An ultrasound of the pelvic region may identify large endometriotic cysts known as endometriomoas. Vaginal ultrasound also has clinical value in visualizing endometriomas prior to surgery, typically in cases with a high suspicion of endometriosis.
Magnetic Resonance Imaging
Magnetic resonance imaging (MRI) can detect small, deep endometriotic lesions. However, this diagnostic technique is uncommon due to its cost and limited availability.
WebMD reports that the chances of developing endometriosis can’t be completely eliminated. However, a number of practices may be able to reduce your risk, including exercise, lowering estrogen, and avoiding alcohol.
Exercise is an effective way to reduce your chances of endometriosis, especially if it reduces your body weight and body fat. Exercise can also increase the levels of beneficial estrogen metabolites and reduce the levels of harmful ones, thus lowering your risk of endometriosis. Aerobic exercise that increases your heart rate and burns calories is therefore the most beneficial in preventing endometriosis. Aim for a minimum of 30 minutes of aerobic activity at least four times a week.
Lower Your Estrogen Levels
Estrogen increases the formation of endometrial tissue, so reducing its production can lower your risk of endometriosis. Various forms of hormone therapy can reduce your estrogen level, including birth control pills, patches, and vaginal rings. However, these therapies will only be effective as long as you take them. As with any hormone therapy, you should discuss the pros and cons with your doctor before taking it.
Many studies show that alcohol can increase estrogen production, which also increases your risk of endometriosis. Limit your alcoholic intake to one drink per day if you’re trying to minimize your risk of endometriosis.
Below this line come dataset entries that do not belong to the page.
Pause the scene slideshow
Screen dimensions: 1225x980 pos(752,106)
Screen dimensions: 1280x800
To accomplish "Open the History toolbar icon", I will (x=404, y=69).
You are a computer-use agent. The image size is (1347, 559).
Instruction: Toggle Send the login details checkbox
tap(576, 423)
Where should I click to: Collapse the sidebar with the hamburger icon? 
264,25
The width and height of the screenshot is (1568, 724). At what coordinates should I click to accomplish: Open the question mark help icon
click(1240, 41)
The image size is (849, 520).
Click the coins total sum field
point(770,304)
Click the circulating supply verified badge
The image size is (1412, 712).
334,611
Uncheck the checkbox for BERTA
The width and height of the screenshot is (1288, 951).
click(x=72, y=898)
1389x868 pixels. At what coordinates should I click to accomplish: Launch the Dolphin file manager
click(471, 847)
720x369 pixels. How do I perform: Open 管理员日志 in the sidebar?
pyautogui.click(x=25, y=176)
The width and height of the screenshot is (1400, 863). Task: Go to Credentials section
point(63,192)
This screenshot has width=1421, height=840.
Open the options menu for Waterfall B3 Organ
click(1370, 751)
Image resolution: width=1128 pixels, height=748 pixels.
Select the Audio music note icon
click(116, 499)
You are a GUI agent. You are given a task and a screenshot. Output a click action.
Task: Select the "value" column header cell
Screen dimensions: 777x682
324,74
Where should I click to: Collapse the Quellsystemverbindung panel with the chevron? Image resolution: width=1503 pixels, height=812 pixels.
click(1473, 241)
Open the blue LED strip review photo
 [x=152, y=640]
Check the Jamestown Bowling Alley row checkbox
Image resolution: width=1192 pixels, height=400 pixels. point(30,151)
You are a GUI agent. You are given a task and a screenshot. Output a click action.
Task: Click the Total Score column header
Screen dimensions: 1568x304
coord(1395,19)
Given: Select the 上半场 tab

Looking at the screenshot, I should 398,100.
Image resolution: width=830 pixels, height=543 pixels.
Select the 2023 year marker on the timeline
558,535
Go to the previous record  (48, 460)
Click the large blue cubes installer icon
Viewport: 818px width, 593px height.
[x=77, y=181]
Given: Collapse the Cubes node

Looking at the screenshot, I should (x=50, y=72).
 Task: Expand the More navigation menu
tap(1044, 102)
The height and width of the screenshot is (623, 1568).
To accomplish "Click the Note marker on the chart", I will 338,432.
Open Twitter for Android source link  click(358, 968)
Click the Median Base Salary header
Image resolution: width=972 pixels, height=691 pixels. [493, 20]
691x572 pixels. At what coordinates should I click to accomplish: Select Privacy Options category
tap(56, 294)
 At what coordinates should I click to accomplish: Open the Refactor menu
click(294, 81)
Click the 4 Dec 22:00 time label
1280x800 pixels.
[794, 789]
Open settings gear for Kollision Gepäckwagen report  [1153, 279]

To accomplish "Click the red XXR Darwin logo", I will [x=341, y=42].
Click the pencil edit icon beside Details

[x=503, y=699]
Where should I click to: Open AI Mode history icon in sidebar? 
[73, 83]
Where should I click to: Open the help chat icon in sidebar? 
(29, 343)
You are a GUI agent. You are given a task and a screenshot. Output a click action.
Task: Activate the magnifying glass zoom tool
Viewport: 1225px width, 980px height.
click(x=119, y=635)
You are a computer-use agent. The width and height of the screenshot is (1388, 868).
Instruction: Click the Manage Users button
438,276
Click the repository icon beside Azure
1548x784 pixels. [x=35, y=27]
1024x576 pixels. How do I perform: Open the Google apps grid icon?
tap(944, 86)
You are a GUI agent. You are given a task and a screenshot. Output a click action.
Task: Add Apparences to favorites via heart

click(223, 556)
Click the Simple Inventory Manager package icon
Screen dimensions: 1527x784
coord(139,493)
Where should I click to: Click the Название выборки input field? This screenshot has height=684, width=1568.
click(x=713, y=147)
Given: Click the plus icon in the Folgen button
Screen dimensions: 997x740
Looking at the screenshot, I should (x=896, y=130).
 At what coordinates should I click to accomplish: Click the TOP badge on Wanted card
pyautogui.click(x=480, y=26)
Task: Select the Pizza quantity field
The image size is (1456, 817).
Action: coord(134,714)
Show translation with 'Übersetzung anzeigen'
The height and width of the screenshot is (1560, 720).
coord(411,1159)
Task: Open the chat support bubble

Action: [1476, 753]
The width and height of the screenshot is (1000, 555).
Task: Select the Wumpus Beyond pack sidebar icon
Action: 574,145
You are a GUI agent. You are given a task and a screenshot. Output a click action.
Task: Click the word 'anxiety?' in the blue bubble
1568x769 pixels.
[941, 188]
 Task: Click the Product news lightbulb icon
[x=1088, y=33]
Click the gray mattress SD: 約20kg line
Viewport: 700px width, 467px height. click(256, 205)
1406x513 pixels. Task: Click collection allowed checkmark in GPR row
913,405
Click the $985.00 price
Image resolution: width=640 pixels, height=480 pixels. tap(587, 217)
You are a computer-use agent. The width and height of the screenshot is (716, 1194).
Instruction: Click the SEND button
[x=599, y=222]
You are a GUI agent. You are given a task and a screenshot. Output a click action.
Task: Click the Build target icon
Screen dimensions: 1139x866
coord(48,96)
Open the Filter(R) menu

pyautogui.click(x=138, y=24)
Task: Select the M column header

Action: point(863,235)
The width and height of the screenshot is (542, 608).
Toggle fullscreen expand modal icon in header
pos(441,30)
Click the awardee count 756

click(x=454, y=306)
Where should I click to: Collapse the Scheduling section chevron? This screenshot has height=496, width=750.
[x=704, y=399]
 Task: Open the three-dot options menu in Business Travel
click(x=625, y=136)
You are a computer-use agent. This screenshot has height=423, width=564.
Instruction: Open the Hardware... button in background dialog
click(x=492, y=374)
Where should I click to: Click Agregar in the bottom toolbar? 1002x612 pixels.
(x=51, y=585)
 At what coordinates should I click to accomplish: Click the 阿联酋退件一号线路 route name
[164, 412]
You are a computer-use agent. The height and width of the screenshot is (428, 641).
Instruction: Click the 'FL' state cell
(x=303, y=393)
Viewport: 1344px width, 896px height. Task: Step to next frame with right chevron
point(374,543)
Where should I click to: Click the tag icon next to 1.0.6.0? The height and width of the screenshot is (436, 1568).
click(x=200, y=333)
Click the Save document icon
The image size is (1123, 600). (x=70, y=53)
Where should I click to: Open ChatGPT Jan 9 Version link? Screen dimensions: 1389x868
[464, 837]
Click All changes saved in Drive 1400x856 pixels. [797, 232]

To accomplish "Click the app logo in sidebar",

Managing endometriosis requires a multi-pronged approach due to its complex nature. The disease’s stage when diagnosed is one of the most important factors to consider when selecting the best therapy to take. Current treatments have a high probability of relieving pain, but preserving fertility is more challenging in advanced cases. A recurrence of endometriosis is most likely after pseudo-menopause or surgery.